Start of STUDY MATERIAL
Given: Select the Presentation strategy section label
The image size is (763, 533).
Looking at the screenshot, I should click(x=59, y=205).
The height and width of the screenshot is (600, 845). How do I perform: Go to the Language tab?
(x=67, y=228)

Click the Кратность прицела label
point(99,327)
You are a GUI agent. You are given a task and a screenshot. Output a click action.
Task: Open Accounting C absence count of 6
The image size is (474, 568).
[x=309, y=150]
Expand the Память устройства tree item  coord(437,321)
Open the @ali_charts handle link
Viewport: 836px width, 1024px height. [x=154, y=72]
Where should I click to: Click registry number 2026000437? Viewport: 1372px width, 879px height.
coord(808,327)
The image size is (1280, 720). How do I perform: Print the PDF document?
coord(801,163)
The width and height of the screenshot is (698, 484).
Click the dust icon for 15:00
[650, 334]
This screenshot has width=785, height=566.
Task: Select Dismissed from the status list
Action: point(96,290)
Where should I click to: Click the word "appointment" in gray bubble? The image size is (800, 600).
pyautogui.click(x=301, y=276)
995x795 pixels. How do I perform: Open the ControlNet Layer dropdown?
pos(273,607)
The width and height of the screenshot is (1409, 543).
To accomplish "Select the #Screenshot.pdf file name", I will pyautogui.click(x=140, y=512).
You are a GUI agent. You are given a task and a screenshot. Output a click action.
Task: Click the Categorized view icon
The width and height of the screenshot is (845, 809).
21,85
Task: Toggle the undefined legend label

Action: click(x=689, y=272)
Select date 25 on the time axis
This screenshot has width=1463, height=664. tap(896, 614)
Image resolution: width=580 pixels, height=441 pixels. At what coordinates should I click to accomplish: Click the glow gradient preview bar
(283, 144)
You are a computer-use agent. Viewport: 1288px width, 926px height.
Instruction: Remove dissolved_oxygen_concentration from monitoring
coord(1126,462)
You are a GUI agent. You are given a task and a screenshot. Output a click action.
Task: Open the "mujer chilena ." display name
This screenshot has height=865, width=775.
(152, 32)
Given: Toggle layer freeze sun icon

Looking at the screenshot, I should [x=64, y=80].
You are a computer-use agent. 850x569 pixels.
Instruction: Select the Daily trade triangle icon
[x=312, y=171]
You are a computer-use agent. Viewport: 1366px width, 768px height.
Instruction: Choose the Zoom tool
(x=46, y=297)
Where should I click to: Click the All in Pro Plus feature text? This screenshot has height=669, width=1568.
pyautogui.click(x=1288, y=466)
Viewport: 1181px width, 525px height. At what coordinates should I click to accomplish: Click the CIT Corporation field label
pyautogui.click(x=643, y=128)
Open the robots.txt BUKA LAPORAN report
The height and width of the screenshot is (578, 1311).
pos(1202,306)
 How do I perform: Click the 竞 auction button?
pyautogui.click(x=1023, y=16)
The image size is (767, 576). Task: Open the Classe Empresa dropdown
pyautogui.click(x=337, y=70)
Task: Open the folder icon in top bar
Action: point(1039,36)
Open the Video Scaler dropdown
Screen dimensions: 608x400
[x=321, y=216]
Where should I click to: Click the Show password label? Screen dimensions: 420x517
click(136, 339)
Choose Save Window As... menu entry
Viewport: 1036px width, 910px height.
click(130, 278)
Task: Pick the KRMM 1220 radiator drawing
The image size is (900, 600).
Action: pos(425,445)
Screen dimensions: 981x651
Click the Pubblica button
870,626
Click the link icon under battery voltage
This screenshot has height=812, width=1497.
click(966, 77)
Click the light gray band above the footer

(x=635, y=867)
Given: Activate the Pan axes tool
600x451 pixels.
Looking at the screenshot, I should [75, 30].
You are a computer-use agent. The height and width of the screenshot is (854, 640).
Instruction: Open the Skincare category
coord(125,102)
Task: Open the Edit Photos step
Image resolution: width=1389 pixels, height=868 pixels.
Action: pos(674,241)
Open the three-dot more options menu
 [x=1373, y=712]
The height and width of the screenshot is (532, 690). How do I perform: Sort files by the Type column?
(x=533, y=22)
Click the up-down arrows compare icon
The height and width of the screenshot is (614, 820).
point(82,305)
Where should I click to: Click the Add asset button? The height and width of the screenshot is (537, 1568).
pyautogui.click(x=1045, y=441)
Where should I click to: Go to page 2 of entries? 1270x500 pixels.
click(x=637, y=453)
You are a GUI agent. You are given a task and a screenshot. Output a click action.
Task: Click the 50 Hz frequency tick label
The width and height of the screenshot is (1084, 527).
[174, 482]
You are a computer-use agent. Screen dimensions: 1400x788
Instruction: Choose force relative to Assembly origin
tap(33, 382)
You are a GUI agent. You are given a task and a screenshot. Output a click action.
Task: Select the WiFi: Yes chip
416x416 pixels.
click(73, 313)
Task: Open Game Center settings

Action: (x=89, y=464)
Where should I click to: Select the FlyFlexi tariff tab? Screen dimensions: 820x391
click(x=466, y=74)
End of STUDY MATERIAL
EXERCISE DIRECTIONS: Repeat all the lines above, keeping them exactly as they are.

SOLVED PROBLEM:
Given: Select the Presentation strategy section label
The image size is (763, 533).
Looking at the screenshot, I should click(x=59, y=205).
The height and width of the screenshot is (600, 845). How do I perform: Go to the Language tab?
(x=67, y=228)

Click the Кратность прицела label
point(99,327)
You are a GUI agent. You are given a task and a screenshot. Output a click action.
Task: Open Accounting C absence count of 6
The image size is (474, 568).
[x=309, y=150]
Expand the Память устройства tree item  coord(437,321)
Open the @ali_charts handle link
Viewport: 836px width, 1024px height. [x=154, y=72]
Where should I click to: Click registry number 2026000437? Viewport: 1372px width, 879px height.
coord(808,327)
The image size is (1280, 720). How do I perform: Print the PDF document?
coord(801,163)
The width and height of the screenshot is (698, 484).
Click the dust icon for 15:00
[650, 334]
This screenshot has width=785, height=566.
Task: Select Dismissed from the status list
Action: point(96,290)
Where should I click to: Click the word "appointment" in gray bubble? The image size is (800, 600).
pyautogui.click(x=301, y=276)
995x795 pixels. How do I perform: Open the ControlNet Layer dropdown?
pos(273,607)
The width and height of the screenshot is (1409, 543).
To accomplish "Select the #Screenshot.pdf file name", I will pyautogui.click(x=140, y=512).
You are a GUI agent. You are given a task and a screenshot. Output a click action.
Task: Click the Categorized view icon
The width and height of the screenshot is (845, 809).
21,85
Task: Toggle the undefined legend label

Action: click(x=689, y=272)
Select date 25 on the time axis
This screenshot has width=1463, height=664. tap(896, 614)
Image resolution: width=580 pixels, height=441 pixels. At what coordinates should I click to accomplish: Click the glow gradient preview bar
(283, 144)
You are a computer-use agent. Viewport: 1288px width, 926px height.
Instruction: Remove dissolved_oxygen_concentration from monitoring
coord(1126,462)
You are a GUI agent. You are given a task and a screenshot. Output a click action.
Task: Open the "mujer chilena ." display name
This screenshot has height=865, width=775.
(152, 32)
Given: Toggle layer freeze sun icon

Looking at the screenshot, I should [x=64, y=80].
You are a computer-use agent. 850x569 pixels.
Instruction: Select the Daily trade triangle icon
[x=312, y=171]
You are a computer-use agent. Viewport: 1366px width, 768px height.
Instruction: Choose the Zoom tool
(x=46, y=297)
Where should I click to: Click the All in Pro Plus feature text? This screenshot has height=669, width=1568.
pyautogui.click(x=1288, y=466)
Viewport: 1181px width, 525px height. At what coordinates should I click to accomplish: Click the CIT Corporation field label
pyautogui.click(x=643, y=128)
Open the robots.txt BUKA LAPORAN report
The height and width of the screenshot is (578, 1311).
pos(1202,306)
 How do I perform: Click the 竞 auction button?
pyautogui.click(x=1023, y=16)
The image size is (767, 576). Task: Open the Classe Empresa dropdown
pyautogui.click(x=337, y=70)
Task: Open the folder icon in top bar
Action: point(1039,36)
Open the Video Scaler dropdown
Screen dimensions: 608x400
[x=321, y=216]
Where should I click to: Click the Show password label? Screen dimensions: 420x517
click(136, 339)
Choose Save Window As... menu entry
Viewport: 1036px width, 910px height.
click(130, 278)
Task: Pick the KRMM 1220 radiator drawing
The image size is (900, 600).
Action: pos(425,445)
Screen dimensions: 981x651
Click the Pubblica button
870,626
Click the link icon under battery voltage
This screenshot has height=812, width=1497.
click(966, 77)
Click the light gray band above the footer

(x=635, y=867)
Given: Activate the Pan axes tool
600x451 pixels.
Looking at the screenshot, I should [75, 30].
You are a computer-use agent. The height and width of the screenshot is (854, 640).
Instruction: Open the Skincare category
coord(125,102)
Task: Open the Edit Photos step
Image resolution: width=1389 pixels, height=868 pixels.
Action: pos(674,241)
Open the three-dot more options menu
 [x=1373, y=712]
The height and width of the screenshot is (532, 690). How do I perform: Sort files by the Type column?
(x=533, y=22)
Click the up-down arrows compare icon
The height and width of the screenshot is (614, 820).
point(82,305)
Where should I click to: Click the Add asset button? The height and width of the screenshot is (537, 1568).
pyautogui.click(x=1045, y=441)
Where should I click to: Go to page 2 of entries? 1270x500 pixels.
click(x=637, y=453)
You are a GUI agent. You are given a task and a screenshot. Output a click action.
Task: Click the 50 Hz frequency tick label
The width and height of the screenshot is (1084, 527).
[174, 482]
You are a computer-use agent. Screen dimensions: 1400x788
Instruction: Choose force relative to Assembly origin
tap(33, 382)
You are a GUI agent. You are given a task and a screenshot. Output a click action.
Task: Select the WiFi: Yes chip
416x416 pixels.
click(73, 313)
Task: Open Game Center settings

Action: (x=89, y=464)
Where should I click to: Select the FlyFlexi tariff tab? Screen dimensions: 820x391
click(x=466, y=74)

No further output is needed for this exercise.